■ Brano:
══════════════════════════════
Alessandro Leogrande a Roma, novembre 2015. (Rino Bianchi, Rosebud2)

Nella sua curiosità aperta e quasi illimitata appariva sempre serio, Alessandro Leogrande. Queste qualità fondamentali hanno nutrito la tenacia della sua ricerca, con una cura meticolosa per i fatti e le parole che dovrebbe essere propria di chiunque comunica, informa, narra e che invece è diventata così rara ed equivoca. Così aveva condotto le sue inchieste narrative più importanti, quella sul naufragio della Kater i Rades e quelle sulla sorte degli oppositori ai regimi sudamericani. Questa attenzione sembrava portarla con sé sempre, nel suo lavoro e nei suoi rapporti, nello studio e nella conversazione.

Tanti in queste ore stanno parlando, in rete e nei vari luoghi sociali in cui si prova a elaborare il lutto, della gentilezza di Alessandro e della sua forza. Sarà banale dirlo così, ma era la cosa che più colpiva in lui – e colpiva tutti, evidentemente: la capacità di unire radicalità e mitezza. Oltre all’apertura mentale – qualcosa di più della curiosità, dunque – che lo portava ad affrontare con lo stesso sguardo, serio e accurato, problemi diversi: anche a scorrere solo gli interventi per Internazionale ci sono i suoi interessi di fondo (l’emigrazione, il lavoro, la nostra questione meridionale, l’America Latina) accanto alla passione per la scrittura e la sua natura ibrida (il cosiddetto reportage narrativo) e per la politica.

Lo animava innanzitutto la spinta a restare umani, a non cedere un millimetro all’odio

A Radio3 – dove era arrivato dopo il suo primo, seminale libro su Taranto, Un mare nascosto – aveva cominciato con i racconti del G8, da Genova e dalla scuola Diaz, nel luglio del 2001, aveva poi lavorato ancora sulle cose che più lo coinvolgevano – le tragedie dei profughi nel Mediterraneo, le dittature e gli stermini degli oppositori nel Cono sud – ma aveva scritto anche cicli sul calcio e i suoi più fantasiosi protagonisti, trattati con la stessa identica cura che dedicava a temi e storie “maggiori”. E aveva proposto, con una coerenza che solo ora appare evidente, una serie di ritratti su figure intellettuali di cui ci proponeva di valutare l’eredità: Gaetano Salvemini, Umberto Zanotti Bianco, Carlo Levi, Rocco Scotellaro fino al gruppo di Tempo Presente (con Nicola Chiaromonte, in una puntata che non ha avuto tempo di preparare), a Pier Paolo Pasolini e Alexander Langer.
══════════════════════════════
[Voci salvate del dataset]
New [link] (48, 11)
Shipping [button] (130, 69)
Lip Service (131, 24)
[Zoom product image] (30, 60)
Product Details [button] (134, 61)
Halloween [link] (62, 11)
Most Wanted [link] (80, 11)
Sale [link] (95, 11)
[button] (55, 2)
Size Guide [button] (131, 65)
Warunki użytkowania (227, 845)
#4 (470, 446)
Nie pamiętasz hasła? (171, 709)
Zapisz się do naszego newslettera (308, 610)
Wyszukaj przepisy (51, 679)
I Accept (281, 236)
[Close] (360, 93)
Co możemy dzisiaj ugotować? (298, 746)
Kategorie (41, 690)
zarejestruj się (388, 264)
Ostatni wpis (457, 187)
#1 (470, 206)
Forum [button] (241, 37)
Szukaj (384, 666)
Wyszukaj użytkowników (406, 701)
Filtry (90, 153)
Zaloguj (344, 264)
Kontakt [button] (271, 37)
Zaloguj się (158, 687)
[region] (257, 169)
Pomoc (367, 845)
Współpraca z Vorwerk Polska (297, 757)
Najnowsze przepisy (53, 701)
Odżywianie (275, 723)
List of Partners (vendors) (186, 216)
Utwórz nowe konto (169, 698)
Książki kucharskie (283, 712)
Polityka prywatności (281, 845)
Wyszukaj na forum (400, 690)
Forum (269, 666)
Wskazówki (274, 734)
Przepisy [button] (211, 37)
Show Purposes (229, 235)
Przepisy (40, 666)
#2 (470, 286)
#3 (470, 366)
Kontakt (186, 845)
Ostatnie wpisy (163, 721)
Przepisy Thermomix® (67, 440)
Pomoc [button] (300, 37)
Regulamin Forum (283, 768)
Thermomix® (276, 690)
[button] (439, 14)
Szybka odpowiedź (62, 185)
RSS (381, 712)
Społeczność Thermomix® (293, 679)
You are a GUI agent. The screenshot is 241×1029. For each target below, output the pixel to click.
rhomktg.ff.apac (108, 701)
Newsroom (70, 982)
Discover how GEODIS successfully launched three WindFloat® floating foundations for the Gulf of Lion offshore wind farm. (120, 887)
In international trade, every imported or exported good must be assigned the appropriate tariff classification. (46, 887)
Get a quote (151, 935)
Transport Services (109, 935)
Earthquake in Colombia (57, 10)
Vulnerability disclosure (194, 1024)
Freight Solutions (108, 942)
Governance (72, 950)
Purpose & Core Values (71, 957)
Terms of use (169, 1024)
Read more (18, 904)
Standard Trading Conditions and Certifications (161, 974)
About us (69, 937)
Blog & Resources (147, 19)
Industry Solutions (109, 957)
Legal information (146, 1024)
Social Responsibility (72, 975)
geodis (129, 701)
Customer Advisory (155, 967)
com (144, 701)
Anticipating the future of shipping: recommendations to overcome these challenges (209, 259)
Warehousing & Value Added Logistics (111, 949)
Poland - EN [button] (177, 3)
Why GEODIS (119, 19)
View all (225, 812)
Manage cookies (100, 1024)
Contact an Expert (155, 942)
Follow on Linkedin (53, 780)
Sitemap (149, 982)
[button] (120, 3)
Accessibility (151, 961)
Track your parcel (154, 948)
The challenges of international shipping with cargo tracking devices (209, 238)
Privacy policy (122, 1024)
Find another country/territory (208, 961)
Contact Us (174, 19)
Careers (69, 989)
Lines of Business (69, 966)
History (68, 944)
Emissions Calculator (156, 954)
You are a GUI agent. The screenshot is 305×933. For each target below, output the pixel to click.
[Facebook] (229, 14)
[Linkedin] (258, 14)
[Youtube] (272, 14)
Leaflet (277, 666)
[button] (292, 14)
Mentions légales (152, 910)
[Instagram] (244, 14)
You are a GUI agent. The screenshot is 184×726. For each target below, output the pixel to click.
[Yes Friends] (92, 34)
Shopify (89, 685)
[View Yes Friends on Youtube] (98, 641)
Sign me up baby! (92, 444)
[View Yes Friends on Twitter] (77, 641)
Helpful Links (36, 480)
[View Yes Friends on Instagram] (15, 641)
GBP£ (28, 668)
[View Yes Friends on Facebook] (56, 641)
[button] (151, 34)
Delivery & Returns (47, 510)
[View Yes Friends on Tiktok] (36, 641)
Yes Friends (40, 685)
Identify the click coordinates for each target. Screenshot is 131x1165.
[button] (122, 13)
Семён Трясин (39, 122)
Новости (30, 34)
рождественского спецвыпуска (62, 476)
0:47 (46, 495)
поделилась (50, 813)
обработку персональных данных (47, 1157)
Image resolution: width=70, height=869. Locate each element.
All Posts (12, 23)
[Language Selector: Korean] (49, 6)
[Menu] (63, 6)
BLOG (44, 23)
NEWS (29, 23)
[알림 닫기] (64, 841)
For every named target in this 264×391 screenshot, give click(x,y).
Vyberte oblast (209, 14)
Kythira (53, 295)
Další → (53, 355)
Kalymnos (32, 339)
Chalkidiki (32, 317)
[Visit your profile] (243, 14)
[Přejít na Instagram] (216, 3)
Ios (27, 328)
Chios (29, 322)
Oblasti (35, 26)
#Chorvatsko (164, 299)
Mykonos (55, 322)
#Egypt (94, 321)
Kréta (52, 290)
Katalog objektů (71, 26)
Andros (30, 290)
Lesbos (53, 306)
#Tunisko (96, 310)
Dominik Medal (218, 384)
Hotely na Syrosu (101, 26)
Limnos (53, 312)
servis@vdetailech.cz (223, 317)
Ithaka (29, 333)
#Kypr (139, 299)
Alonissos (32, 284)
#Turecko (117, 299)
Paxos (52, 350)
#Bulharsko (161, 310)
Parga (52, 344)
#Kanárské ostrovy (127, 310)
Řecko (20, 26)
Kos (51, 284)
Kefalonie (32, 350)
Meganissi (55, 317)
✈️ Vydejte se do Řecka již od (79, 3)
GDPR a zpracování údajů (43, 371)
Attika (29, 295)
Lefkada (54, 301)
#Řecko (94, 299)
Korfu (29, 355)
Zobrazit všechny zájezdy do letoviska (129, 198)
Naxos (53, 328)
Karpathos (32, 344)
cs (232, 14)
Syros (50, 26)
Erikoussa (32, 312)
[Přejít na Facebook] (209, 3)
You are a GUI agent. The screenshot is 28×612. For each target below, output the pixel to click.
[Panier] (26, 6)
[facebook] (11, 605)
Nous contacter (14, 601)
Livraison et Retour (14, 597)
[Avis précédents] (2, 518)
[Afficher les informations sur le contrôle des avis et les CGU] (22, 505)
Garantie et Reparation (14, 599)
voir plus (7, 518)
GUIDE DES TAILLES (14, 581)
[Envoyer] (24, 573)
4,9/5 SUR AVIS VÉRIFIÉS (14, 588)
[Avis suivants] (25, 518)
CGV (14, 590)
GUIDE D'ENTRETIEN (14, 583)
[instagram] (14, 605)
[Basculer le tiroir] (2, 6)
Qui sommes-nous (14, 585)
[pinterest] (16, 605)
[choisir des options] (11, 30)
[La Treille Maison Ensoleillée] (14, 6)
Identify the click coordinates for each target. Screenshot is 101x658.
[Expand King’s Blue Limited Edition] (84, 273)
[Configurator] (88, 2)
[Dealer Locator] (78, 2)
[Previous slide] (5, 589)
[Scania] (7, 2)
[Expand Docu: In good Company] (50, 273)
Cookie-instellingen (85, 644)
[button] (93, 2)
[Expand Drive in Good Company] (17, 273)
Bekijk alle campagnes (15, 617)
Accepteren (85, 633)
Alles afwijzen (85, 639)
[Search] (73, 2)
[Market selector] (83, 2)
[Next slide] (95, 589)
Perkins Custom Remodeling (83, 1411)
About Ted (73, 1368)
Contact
══════════════════════════════
■ Cosa fare:
1. Trascrivi dal brano su Alessandro Leogrande il passo che comincia con "Alessandro Leogrande a" e prosegue fino a "e nella conversazione.".
2. Secondo il brano su Alessandro Leogrande, con quali racconti aveva cominciato a lavorare a Radio3?

■ Soluzioni degli esercizi:
1.
Alessandro Leogrande a Roma, novembre 2015. (Rino Bianchi, Rosebud2)

Nella sua curiosità aperta e quasi illimitata appariva sempre serio, Alessandro Leogrande. Queste qualità fondamentali hanno nutrito la tenacia della sua ricerca, con una cura meticolosa per i fatti e le parole che dovrebbe essere propria di chiunque comunica, informa, narra e che invece è diventata così rara ed equivoca. Così aveva condotto le sue inchieste narrative più importanti, quella sul naufragio della Kater i Rades e quelle sulla sorte degli oppositori ai regimi sudamericani. Questa attenzione sembrava portarla con sé sempre, nel suo lavoro e nei suoi rapporti, nello studio e nella conversazione.

2. Con i racconti del G8, da Genova e dalla scuola Diaz, nel luglio del 2001.